L’enigma Bergoglio

L’enigma Bergoglio si può sintetizzare in tre punti che sono al contempo ipotesi di percorso.
La prima ipotesi è che il nuovo papa sia il risultato di un consiglio di amministrazione parecchio agitato che ha constatato la fallimentare gestione precedente, soprattutto al cospetto di una crisi epocale di consensi, vocazioni e quindi anche di fatturato, in ultima analisi.
La crescente mancanza di credibilità, anche mediatica, del Vaticano, scosso da mille scandali e da un mondo meno disposto a prendere seriamente gli ipse dixit sempre più disperati, crollata dopo l’epoca finto moderna di Wojtyla (una riedizione del credere-obbedire-combattere già pronto per le truppe cammellate) stava mettendo seriamente a rischio il potere e l’influenza della sede romana.
In questa prima ipotesi il nostro è perfettamente consapevole del motivo per cui è lì e anche del motivo (dei motivi) per cui il suo predecessore ha abdicato in maniera che è sembrata quasi fantascientifica per le non brillantissime pecorelle.
La seconda ipotesi è che, presi in contropiede dal disastro, i vescovi, dimenticando per un attimo lo Spirito Santo, conoscendo il carisma reale di una persona che ha grandi qualità umane e mediatiche, abbiano puntato sull’argentino sperando di poterlo controllare.
La classica foglia di fico e che Adamo mi perdoni.
E la matrice di un possibile conflitto quindi, tra il capo riformatore e il corpaccione dietro, nemico e romanamente lutulento.
Francescano nell’animo e nel nome, quindi umile, empatico e ragionevole sopra la media scarsa del cattolico medio, soprattutto se appartenente a qualcuna delle sette vincenti, gesuita quindi intelligente e critico sopra la stessa media, per quanto si possa essere critici all’interno di una struttura monolitica e ferocemente autoritaria come una chiesa.
Fratello comunque di uno come Martini che, non a caso, ha parlato spesso di temi ignorati dalla chiesa trionfante e sorda di Wojtyla, Bertone, Ratzinger etc., e che diede una folgorante, ancorché isolata, definizione della stessa come di una navicella indietro di almeno 300 anni rispetto alla realtà spazio-temporale.
Insomma un cambio di rotta evidente rispetto all’arrogante, aggressivo e professorale arroccamento fanatico che in un’epoca giustamente diffidente per ogni tranchantismo, soprattutto su temi così indimostrabili, stava portando la Chiesa al definitivo isolamento, anche dal buon senso.

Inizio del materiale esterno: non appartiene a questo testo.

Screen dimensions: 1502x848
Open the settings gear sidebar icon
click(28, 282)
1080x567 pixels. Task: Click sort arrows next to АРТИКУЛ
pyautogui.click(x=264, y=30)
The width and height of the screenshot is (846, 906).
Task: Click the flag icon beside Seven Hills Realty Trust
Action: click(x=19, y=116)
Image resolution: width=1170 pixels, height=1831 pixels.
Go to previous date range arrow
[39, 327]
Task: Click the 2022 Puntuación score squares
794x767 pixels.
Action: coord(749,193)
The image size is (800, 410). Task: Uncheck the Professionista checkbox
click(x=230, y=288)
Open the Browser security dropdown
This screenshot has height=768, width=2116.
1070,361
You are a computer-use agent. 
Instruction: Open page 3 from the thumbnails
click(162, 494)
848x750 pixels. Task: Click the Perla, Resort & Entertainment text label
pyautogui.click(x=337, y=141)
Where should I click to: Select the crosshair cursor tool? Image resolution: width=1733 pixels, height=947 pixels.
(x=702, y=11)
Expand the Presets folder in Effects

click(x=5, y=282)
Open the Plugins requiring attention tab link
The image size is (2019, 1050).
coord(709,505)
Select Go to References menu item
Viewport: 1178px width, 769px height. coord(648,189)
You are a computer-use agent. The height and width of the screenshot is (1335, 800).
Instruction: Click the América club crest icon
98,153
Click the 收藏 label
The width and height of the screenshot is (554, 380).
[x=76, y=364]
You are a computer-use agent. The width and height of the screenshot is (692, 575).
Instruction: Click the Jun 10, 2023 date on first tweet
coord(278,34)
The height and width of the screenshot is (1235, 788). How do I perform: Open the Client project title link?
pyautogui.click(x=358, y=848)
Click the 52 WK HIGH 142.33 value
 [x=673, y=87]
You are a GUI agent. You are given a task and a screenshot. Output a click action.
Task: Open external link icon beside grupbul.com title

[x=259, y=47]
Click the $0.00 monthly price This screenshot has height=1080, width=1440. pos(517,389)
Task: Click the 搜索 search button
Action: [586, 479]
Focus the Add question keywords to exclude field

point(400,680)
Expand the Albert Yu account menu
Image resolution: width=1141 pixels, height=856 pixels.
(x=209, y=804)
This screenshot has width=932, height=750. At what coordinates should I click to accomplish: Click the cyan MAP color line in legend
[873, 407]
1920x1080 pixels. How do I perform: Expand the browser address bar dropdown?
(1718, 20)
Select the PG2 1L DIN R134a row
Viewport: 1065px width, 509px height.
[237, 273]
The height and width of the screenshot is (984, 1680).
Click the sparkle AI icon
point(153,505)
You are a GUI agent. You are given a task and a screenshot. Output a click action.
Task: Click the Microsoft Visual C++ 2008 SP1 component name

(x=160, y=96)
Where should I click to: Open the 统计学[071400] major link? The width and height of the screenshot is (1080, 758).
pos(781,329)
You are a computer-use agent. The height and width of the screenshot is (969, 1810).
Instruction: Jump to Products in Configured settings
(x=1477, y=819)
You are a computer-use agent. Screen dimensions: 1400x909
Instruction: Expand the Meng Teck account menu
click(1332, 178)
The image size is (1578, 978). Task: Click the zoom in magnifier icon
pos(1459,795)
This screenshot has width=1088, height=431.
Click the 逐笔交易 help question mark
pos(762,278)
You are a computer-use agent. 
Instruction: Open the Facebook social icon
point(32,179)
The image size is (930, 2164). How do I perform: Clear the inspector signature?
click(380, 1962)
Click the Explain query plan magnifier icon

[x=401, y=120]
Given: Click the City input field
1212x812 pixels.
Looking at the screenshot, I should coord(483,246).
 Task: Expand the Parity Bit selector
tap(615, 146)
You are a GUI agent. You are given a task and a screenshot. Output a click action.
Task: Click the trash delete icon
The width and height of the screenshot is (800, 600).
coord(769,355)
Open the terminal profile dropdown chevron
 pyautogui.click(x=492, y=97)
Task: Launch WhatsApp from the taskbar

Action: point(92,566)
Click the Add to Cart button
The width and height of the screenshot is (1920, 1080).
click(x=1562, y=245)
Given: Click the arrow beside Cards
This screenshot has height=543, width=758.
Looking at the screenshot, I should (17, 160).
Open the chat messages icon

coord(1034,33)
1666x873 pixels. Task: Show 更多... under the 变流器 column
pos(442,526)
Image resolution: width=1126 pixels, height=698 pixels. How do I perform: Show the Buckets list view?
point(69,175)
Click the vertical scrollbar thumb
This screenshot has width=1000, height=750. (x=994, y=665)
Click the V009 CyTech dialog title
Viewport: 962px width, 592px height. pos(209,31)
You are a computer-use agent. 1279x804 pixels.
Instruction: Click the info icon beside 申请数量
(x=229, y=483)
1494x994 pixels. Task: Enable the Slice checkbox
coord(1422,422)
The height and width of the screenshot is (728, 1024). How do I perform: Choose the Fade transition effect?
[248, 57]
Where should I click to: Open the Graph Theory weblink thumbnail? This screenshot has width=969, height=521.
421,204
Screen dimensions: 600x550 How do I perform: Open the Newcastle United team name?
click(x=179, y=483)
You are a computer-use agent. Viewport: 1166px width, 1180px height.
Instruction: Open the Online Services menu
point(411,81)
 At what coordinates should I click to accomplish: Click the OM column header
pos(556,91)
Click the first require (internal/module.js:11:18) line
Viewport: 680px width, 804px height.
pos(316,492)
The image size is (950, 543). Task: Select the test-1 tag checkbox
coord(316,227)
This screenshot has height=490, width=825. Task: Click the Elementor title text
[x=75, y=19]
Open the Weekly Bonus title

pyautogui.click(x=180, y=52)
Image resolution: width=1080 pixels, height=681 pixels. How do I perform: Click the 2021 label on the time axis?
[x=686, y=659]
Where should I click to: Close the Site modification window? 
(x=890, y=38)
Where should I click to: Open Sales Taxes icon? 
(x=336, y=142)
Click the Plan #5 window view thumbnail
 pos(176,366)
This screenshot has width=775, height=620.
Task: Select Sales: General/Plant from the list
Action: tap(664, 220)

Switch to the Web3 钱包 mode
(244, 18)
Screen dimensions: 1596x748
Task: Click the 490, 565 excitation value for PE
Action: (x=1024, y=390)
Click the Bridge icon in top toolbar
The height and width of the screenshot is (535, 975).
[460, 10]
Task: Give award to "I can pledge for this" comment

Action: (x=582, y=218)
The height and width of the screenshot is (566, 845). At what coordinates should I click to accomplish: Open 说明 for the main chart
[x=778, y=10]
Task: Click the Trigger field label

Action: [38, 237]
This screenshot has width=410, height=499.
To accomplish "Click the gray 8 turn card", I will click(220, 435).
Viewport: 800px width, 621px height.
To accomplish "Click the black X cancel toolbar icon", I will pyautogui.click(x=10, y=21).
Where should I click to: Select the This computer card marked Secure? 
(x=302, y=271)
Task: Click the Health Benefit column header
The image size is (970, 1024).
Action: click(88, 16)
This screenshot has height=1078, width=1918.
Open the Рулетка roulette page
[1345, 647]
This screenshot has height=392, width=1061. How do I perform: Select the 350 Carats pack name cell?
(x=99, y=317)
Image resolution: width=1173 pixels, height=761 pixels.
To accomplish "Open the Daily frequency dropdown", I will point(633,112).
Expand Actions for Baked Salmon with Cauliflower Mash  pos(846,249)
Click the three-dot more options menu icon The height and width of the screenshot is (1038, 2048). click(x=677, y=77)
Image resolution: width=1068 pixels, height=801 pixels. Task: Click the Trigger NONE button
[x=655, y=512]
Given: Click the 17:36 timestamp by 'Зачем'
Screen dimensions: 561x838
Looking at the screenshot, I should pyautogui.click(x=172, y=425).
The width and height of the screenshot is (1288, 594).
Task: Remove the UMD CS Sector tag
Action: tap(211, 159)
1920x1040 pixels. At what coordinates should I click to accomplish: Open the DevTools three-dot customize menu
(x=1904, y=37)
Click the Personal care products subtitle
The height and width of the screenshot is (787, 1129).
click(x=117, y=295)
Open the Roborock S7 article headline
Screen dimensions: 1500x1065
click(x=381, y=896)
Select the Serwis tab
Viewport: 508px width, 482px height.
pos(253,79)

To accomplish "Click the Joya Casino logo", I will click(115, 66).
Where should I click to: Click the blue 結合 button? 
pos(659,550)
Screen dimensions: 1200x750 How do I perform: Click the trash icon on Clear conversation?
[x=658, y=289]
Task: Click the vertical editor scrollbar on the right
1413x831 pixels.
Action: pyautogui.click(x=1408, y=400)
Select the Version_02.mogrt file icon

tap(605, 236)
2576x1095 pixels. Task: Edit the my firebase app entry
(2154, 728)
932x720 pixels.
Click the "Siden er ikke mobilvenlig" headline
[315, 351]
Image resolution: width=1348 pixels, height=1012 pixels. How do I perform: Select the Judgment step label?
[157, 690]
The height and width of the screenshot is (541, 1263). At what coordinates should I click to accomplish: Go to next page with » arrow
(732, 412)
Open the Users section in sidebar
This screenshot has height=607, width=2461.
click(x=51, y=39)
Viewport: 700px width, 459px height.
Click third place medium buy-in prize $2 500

Indubbia la bontà della scelta, soprattutto a livello umano e mediatico, grazie alle qualità dell’uomo che sono evidenti.
È l’ipotesi che contempla il remake dell’operazione Giovanni XXIII.
Papa di transizione che andò oltre gli schemi fino al Vaticano II.
Peraltro platealmente disatteso, pur nei suoi timidi accenni di modernità, appena passata la nuttata.
Rivoluzione possibile ed abortita quindi, più di facciata che altro.
Esiste una terza ipotesi, la più affascinante e, secondo me, la più improbabile.
Che la Chiesa voglia per davvero cambiare radicalmente quasi tutto, tenendo duro sui dogmi di fondo e poco altro.
Noi laici per ora ci accontentiamo di uno che dice cose inaudite (in senso etimologico) su conventi e migranti (nell’imbarazzo evidente dei gestori che parlano, poi, di senso del Vangelo in contrapposizione ad applicazioni pratiche : ma certo), risponde a Scalfari senza demonizzarlo anzi accettando il confronto pur nella genericità apodittica e sostanzialmente “esperienzialistica” che è l’ultimo rifugio di una fede che ovviamente non può avere argomenti razionali risolutivi a fronte di troppe domande inevase nella sostanza.
Mossa azzecatissima, rivoluzione probabilmente apparente.
Possibile qualche concessione al buon senso su temi minori.
Staremo a vedere, come tutti, ma senza fretta, prevenzioni o illusioni di sorta.